Es ist offensichtlich, dass die Erfahrungen in Libyen schwere psychologische Folgen nach sich ziehen. Laut der medizinischen Daten, die wir während eines Jahres im Aufnahmezentrum in Ragusa auf Sizilien gemacht haben, hatten 60 Prozent der 387 interviewten Bewohner psychologische Probleme. Von den Patienten, die von unseren
Teams behandelt wurden, berichteten 82 Prozent von traumatischen Ereignissen während der Reise, meist in Libyen. Bei 42 Prozent von ihnen wurde ein posttraumatisches Stresssyndrom diagnostiziert, bei 27 Prozent Ängstlichkeit.
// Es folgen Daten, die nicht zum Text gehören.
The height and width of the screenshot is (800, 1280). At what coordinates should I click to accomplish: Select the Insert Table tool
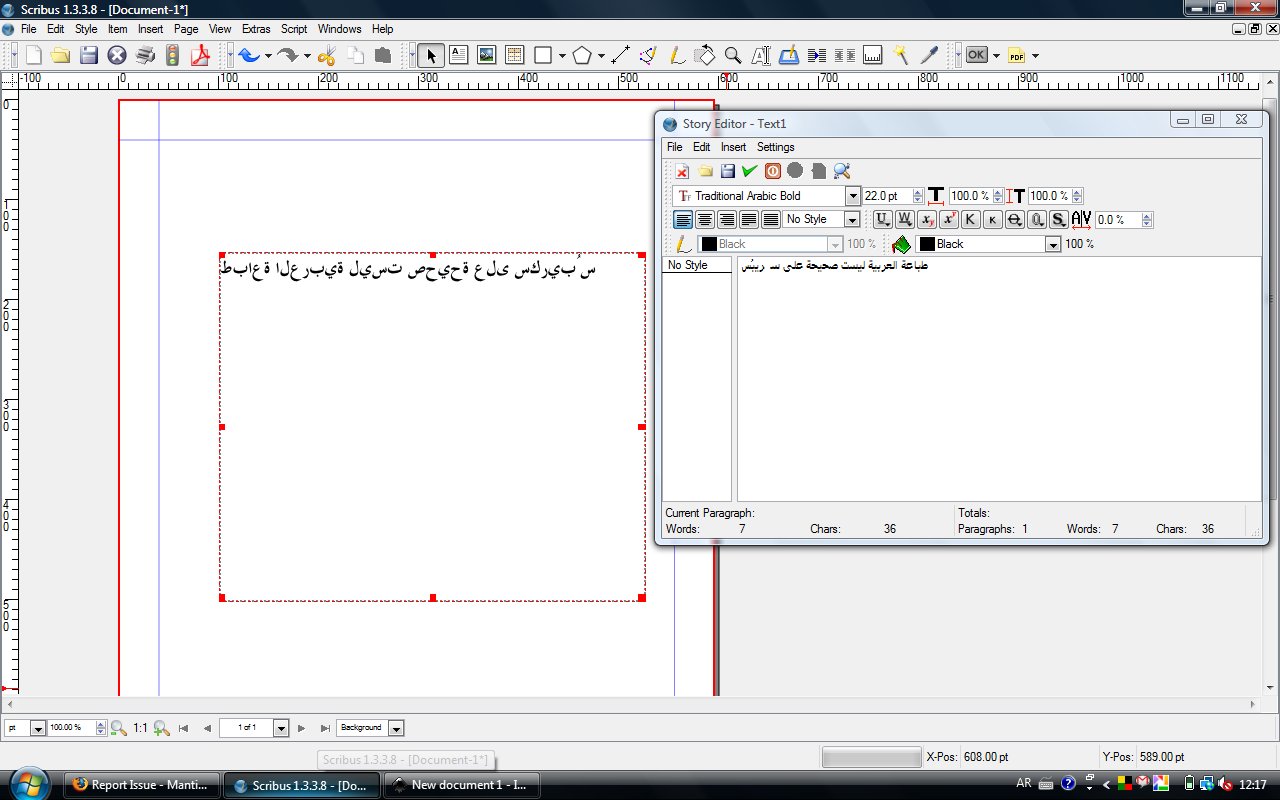click(x=514, y=55)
Legale Fluchtwege schaffen
Flüchtlinge und Migranten, die verzweifelt versuchen, Libyen zu verlassen, erwartet eine gefährliche Seereise. Schmugglerboote sind fast immer überfüllt, meist sind es kleine Schiffe. Die Menschen sind der Gefahr des Ertrinkens und Erstickens, von Austrocknung und Verbrennungen der Haut durch Kraftstofflachen ausgesetzt. Die Boote sind meist nicht seetüchtig genug, um Europas Küsten zu erreichen. Ohne Rettung erwartet die Menschen der sichere Tod.
Wir fordern, dass jeder Mensch, der Asyl beantragen möchte, gehört und jeder Antrag indviduell geprüft wird. Ohne ein funktionierendes Asylsystem in Libyen können Schutzsuchende nicht in Übereinstimmung mit der Genfer Flüchtlingskonvention behandelt werden. Da Libyen diese nicht ratifiziert hat und im Land noch immer Krieg herrscht, können die EU-Länder nicht davon ausgehen, dass die Rechte von Flüchtlingen in Libyen gewährleistet werden. EU-Länder sollten daher Flüchtlingen die Chance, Europa zu erreichen, nicht verwehren. Sie müssen sichere und legale Fluchtwege schaffen.